### PROBLEM
Among the entries below, extract exactly the lines that run from the one with "The image size is (820, 600)." through the one with "Select Froggy's frog", both ends included.

/---

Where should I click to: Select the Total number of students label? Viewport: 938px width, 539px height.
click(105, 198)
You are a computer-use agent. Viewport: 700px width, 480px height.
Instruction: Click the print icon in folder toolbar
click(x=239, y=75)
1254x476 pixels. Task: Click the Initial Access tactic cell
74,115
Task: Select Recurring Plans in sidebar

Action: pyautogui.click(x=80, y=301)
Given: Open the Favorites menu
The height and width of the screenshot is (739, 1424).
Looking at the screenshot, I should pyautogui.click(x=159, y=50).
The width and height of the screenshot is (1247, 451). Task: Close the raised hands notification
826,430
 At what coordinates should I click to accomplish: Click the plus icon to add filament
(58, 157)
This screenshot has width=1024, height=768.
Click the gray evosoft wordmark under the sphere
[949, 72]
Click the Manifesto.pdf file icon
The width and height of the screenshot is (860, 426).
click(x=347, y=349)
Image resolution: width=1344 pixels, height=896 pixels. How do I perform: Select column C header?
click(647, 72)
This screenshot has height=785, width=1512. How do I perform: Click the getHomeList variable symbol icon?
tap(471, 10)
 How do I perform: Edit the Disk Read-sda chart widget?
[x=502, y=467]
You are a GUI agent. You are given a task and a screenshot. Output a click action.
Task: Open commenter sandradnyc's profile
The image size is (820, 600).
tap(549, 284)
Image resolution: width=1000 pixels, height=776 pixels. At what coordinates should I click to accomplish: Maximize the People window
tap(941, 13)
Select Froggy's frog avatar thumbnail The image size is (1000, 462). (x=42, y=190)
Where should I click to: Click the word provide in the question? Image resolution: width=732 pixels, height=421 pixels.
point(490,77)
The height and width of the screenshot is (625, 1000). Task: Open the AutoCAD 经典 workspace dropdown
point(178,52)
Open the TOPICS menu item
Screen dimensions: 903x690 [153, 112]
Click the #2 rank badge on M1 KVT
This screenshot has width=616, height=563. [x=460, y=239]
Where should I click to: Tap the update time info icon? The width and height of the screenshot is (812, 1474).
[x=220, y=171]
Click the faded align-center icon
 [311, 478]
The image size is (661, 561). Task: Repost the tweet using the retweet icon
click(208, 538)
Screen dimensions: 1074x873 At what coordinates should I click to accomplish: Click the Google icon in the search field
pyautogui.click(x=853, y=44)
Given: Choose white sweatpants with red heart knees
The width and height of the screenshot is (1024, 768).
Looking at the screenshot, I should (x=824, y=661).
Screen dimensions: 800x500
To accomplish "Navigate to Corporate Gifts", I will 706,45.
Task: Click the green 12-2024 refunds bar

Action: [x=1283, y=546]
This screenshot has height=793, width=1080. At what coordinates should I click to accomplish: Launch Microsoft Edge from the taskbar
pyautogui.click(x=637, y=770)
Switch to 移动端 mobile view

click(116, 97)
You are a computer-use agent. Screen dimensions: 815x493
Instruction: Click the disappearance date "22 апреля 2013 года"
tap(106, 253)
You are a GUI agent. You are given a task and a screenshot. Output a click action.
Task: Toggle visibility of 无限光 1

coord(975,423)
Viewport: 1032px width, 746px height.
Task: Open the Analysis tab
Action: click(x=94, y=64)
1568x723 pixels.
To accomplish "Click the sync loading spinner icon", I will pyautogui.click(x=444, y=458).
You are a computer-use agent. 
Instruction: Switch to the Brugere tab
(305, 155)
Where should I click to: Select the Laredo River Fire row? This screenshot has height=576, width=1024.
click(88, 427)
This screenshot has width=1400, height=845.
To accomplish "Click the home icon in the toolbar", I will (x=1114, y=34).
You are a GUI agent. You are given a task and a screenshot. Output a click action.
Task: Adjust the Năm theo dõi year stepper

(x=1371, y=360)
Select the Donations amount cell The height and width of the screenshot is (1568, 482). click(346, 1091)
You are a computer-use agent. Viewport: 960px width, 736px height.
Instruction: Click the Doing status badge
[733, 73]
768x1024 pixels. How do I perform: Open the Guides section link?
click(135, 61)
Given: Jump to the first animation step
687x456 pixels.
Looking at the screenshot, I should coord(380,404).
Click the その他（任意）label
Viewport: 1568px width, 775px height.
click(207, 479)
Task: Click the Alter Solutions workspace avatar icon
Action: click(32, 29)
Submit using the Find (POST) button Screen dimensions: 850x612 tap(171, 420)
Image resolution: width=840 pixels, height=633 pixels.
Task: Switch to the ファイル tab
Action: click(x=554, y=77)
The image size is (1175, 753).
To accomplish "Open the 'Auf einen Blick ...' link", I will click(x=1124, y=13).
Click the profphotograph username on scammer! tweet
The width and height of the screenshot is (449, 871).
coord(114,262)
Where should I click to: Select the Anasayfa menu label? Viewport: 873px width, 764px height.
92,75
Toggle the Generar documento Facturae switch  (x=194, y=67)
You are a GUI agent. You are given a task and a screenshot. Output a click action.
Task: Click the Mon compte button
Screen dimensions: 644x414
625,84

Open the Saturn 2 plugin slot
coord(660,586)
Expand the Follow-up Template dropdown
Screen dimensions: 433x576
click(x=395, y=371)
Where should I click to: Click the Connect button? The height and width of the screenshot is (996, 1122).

\---

### RESPONSE BELOW
The image size is (820, 600).
tap(549, 284)
Image resolution: width=1000 pixels, height=776 pixels. At what coordinates should I click to accomplish: Maximize the People window
tap(941, 13)
Select Froggy's frog avatar thumbnail The image size is (1000, 462). (x=42, y=190)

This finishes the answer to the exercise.